THE RECORDS.
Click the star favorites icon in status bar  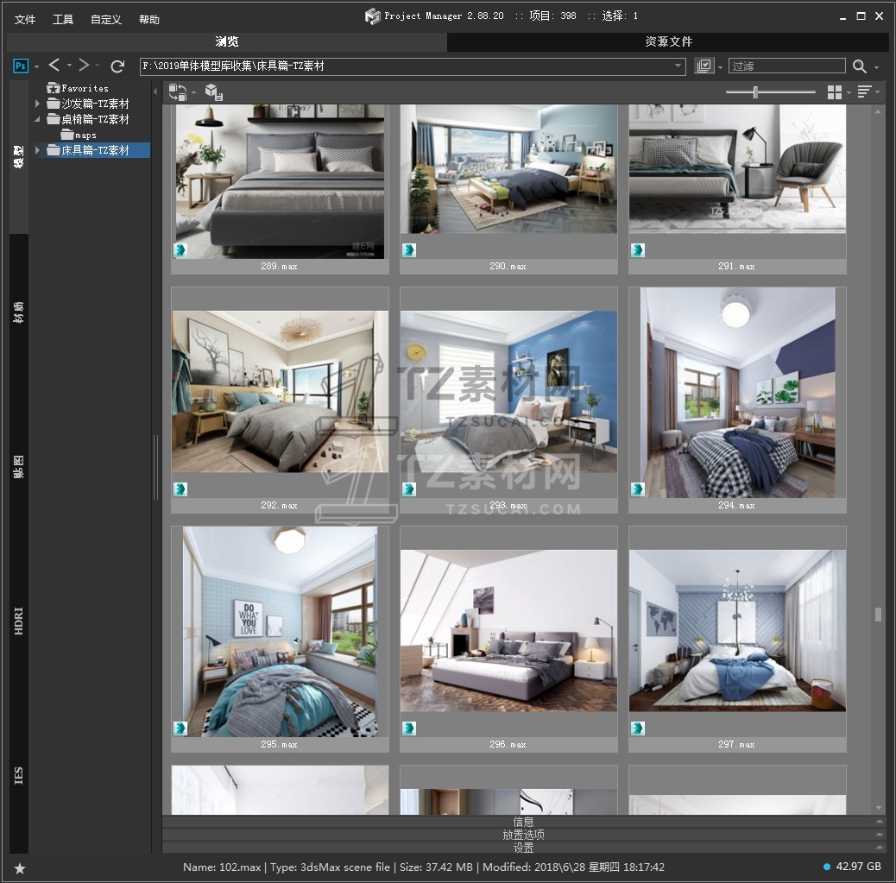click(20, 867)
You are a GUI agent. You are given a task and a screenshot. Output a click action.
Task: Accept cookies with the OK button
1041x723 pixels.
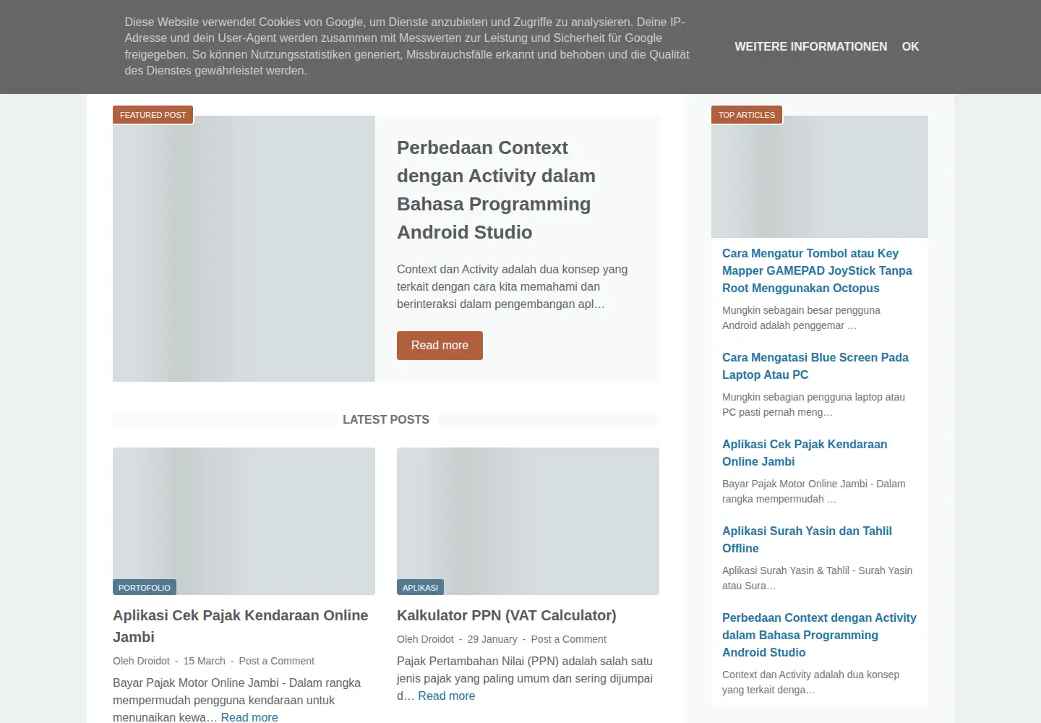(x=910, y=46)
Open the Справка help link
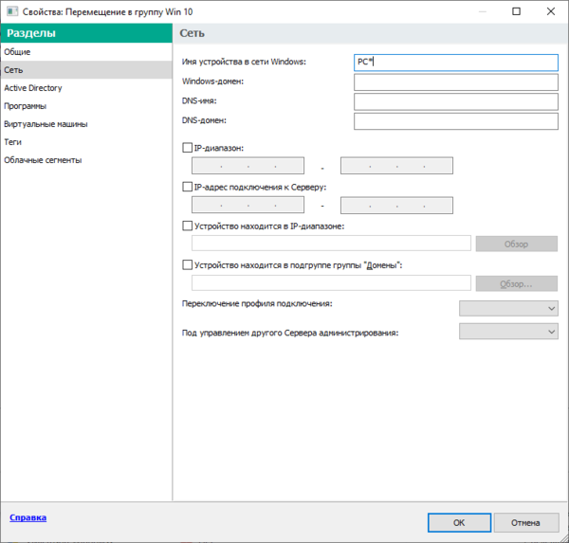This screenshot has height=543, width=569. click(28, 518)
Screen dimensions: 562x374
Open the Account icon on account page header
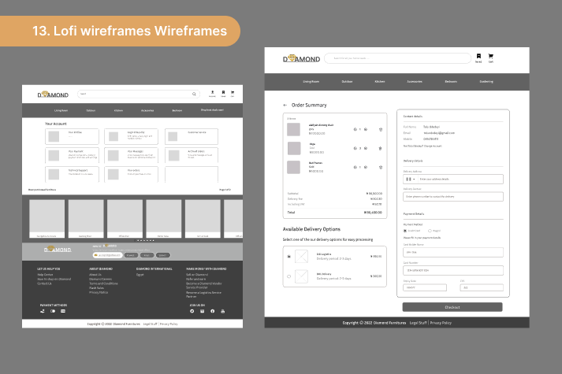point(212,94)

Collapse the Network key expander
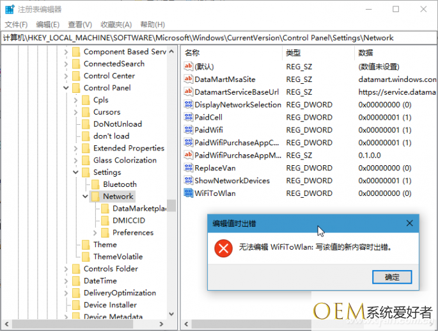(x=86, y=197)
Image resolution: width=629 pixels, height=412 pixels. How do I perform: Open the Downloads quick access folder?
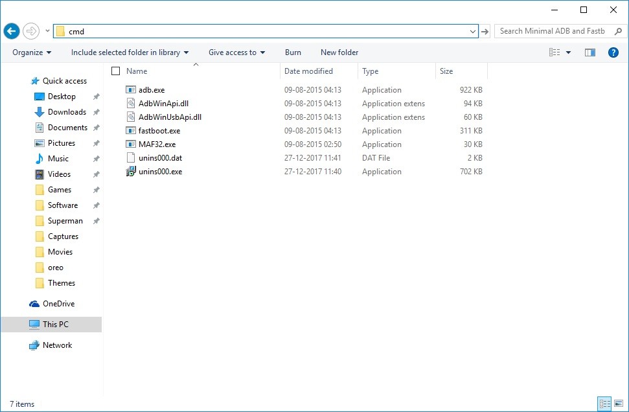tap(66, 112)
* * *
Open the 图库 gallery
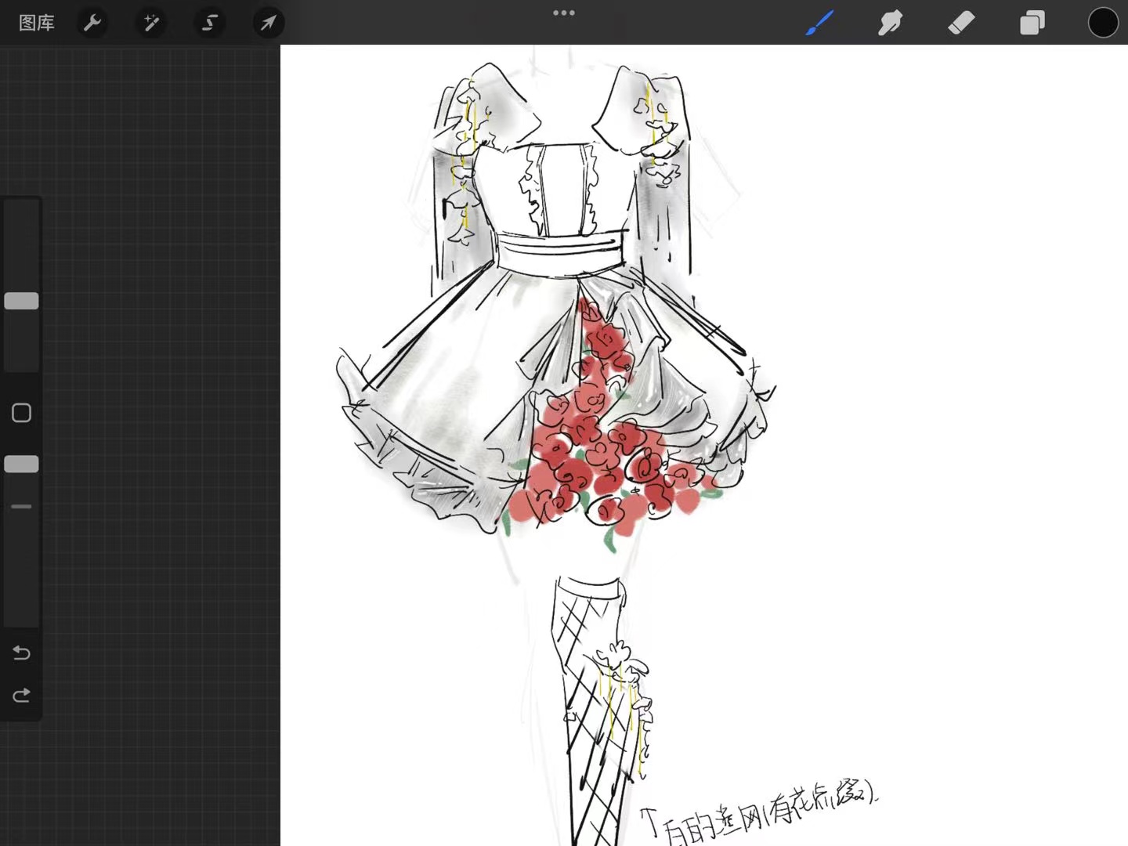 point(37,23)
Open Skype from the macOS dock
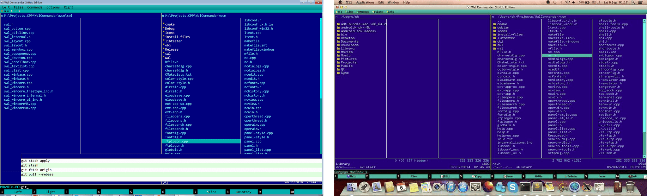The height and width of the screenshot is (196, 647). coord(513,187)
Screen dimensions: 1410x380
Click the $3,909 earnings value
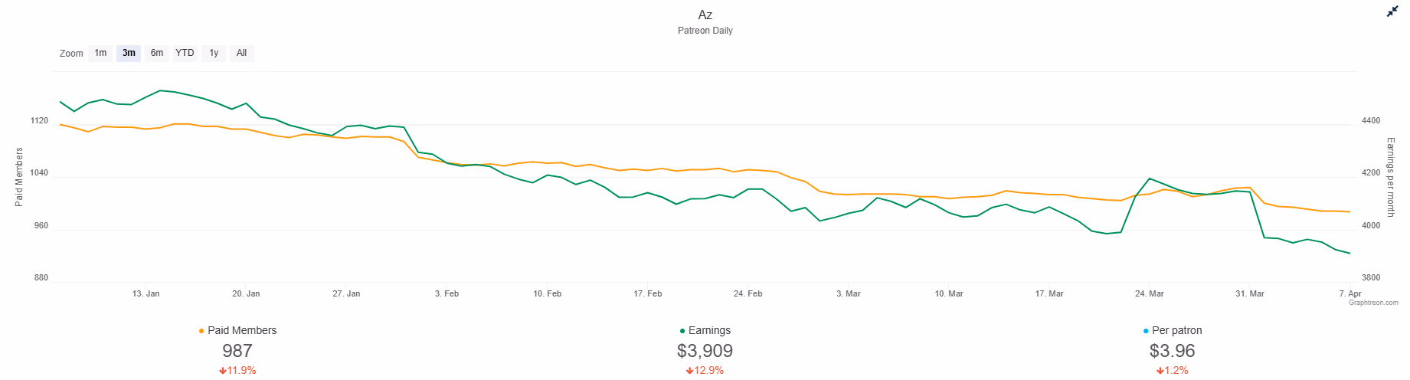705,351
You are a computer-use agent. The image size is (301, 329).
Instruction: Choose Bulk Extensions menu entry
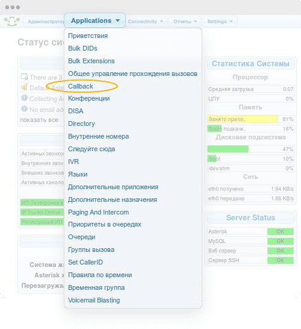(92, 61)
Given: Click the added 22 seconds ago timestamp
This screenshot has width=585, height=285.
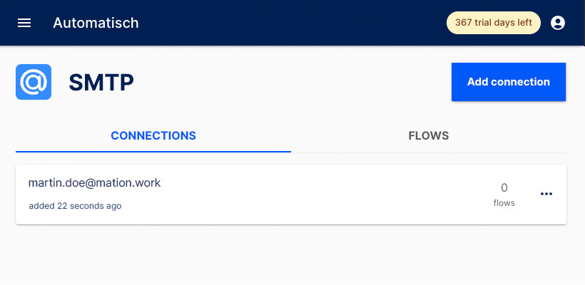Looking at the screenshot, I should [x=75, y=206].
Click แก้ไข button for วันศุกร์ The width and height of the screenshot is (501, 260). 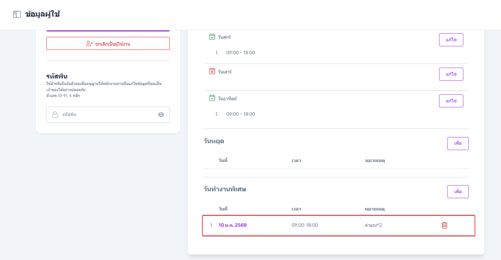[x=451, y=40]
---
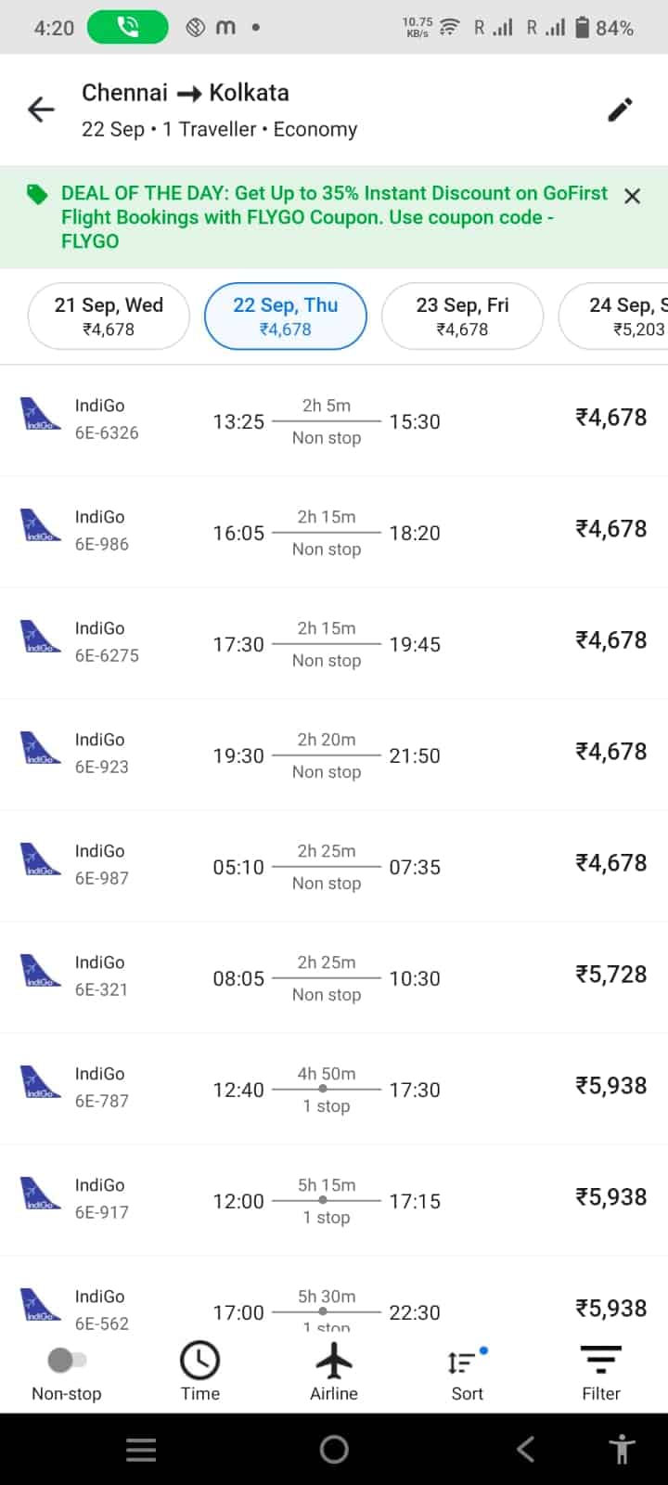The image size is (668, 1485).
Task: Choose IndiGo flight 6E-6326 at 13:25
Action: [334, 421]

THE EXERCISE. Rewrite the data from the line holding "Image resolution: width=629" through the line holding "tap(66, 112)", inclusive, with "Downloads" swapped for "Documents" and nothing else changed. Leave the pictures out of your answer.

EXERCISE SOLUTION.
Image resolution: width=629 pixels, height=412 pixels. How do I perform: Open the Documents quick access folder?
tap(66, 112)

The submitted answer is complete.